Pardakht Delkhah < 2.9.3 - Unauthenticated Stored XSS

Vulnerability

The پلاگین پرداخت دلخواه (Pardakht Delkhah) WordPress plugin versions before 2.9.3 fail to sanitize and escape some parameters [1]. This allows an unauthenticated attacker to inject malicious JavaScript payloads through HTTP requests. The injected payloads are stored and later executed when a user with high privileges, such as an administrator, visits a page from the plugin.

Exploitation

An unauthenticated attacker can send a crafted request containing an XSS payload in a vulnerable parameter [1]. No authentication or special network position is required. The payload is stored by the plugin without sanitization. When a high-privilege user (e.g., an admin) subsequently visits any plugin page where the payload is rendered, the script executes in their browser session.

Impact

Successful exploitation allows the attacker to execute arbitrary JavaScript in the context of the victim's browser.

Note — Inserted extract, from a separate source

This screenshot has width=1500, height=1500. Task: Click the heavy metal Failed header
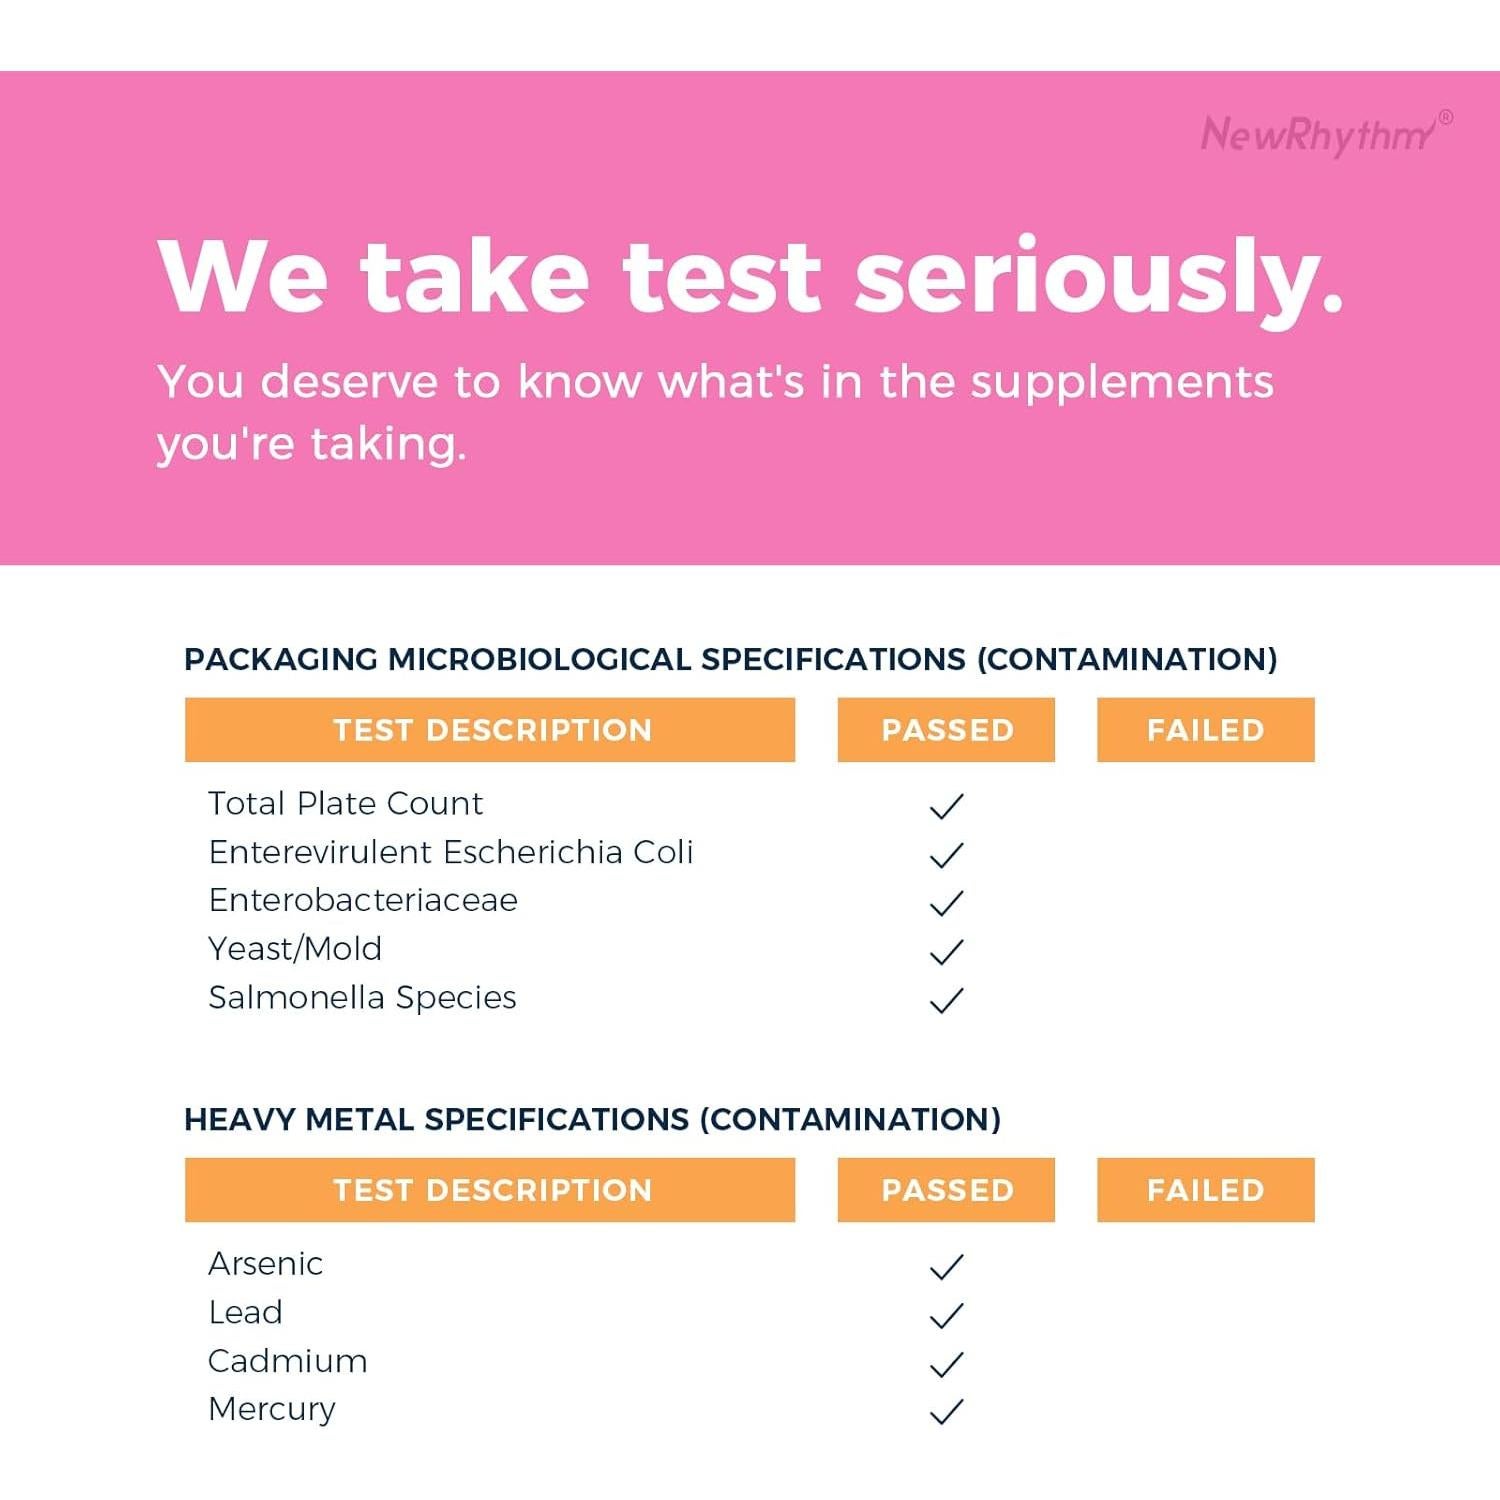(x=1205, y=1190)
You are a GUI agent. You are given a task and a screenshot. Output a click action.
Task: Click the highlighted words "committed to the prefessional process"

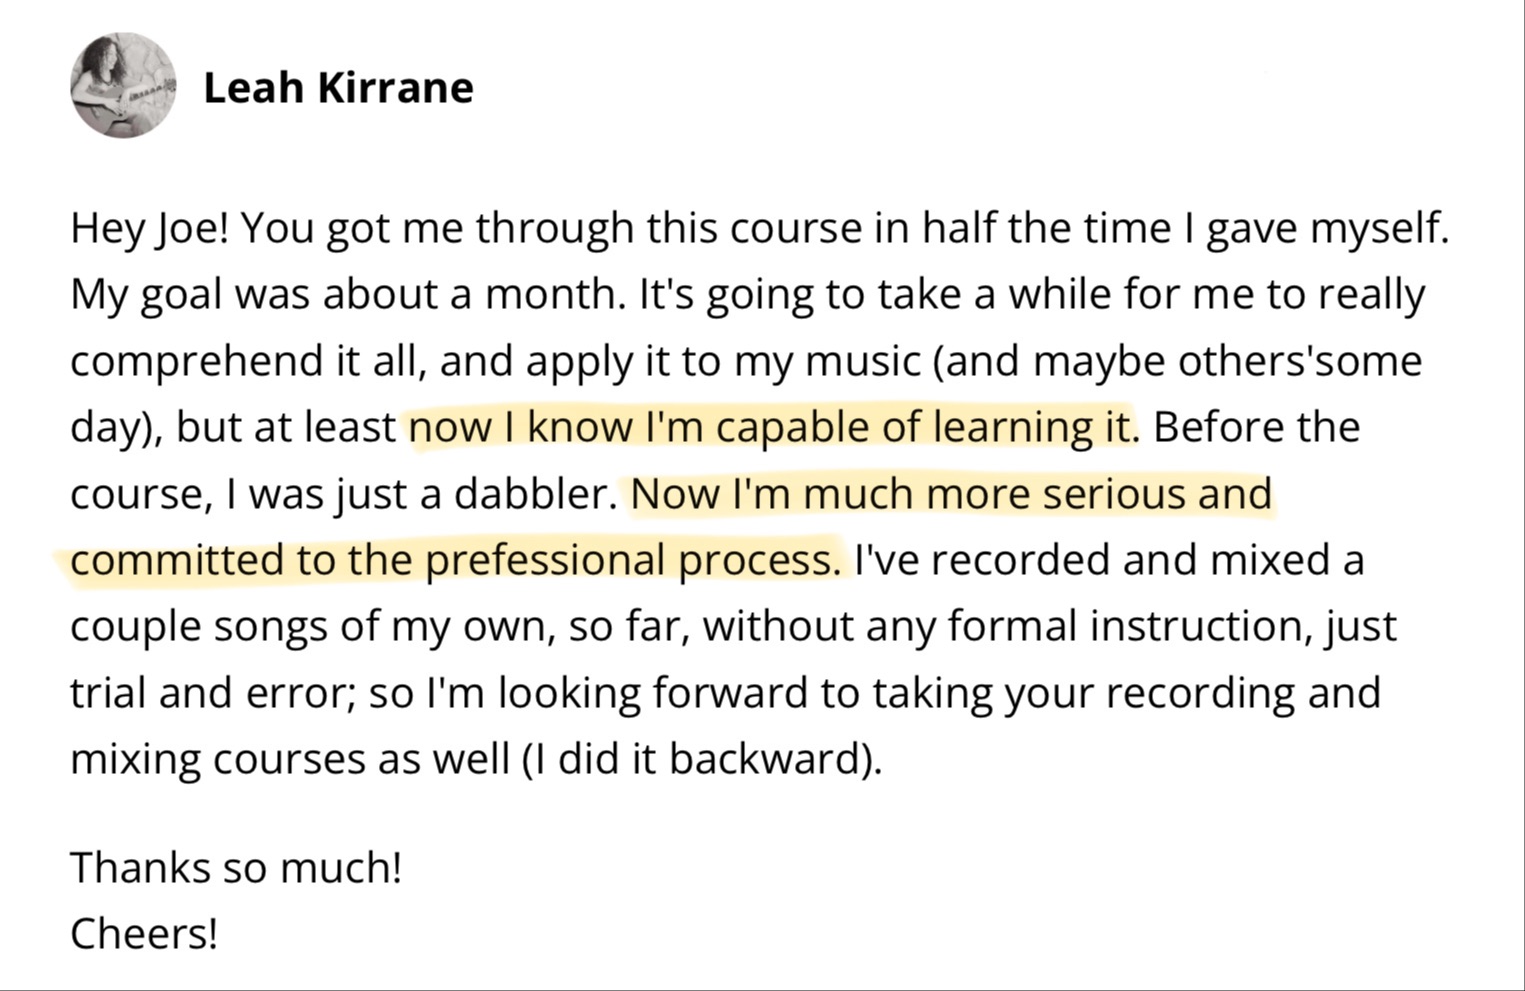455,560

This can lead to session hijacking, credential theft, or forced administrative actions. The attack achieves stored cross-site scripting (XSS) with an impact on confidentiality, integrity, and availability, particularly affecting privileged users.

Mitigation

Update the پلاگین پرداخت دلخواه plugin to version 2.9.3 or later, which fixes the vulnerability [1]. No workaround is available. The plugin is not listed in CISA's Known Exploited Vulnerabilities (KEV) catalog at the time of publication.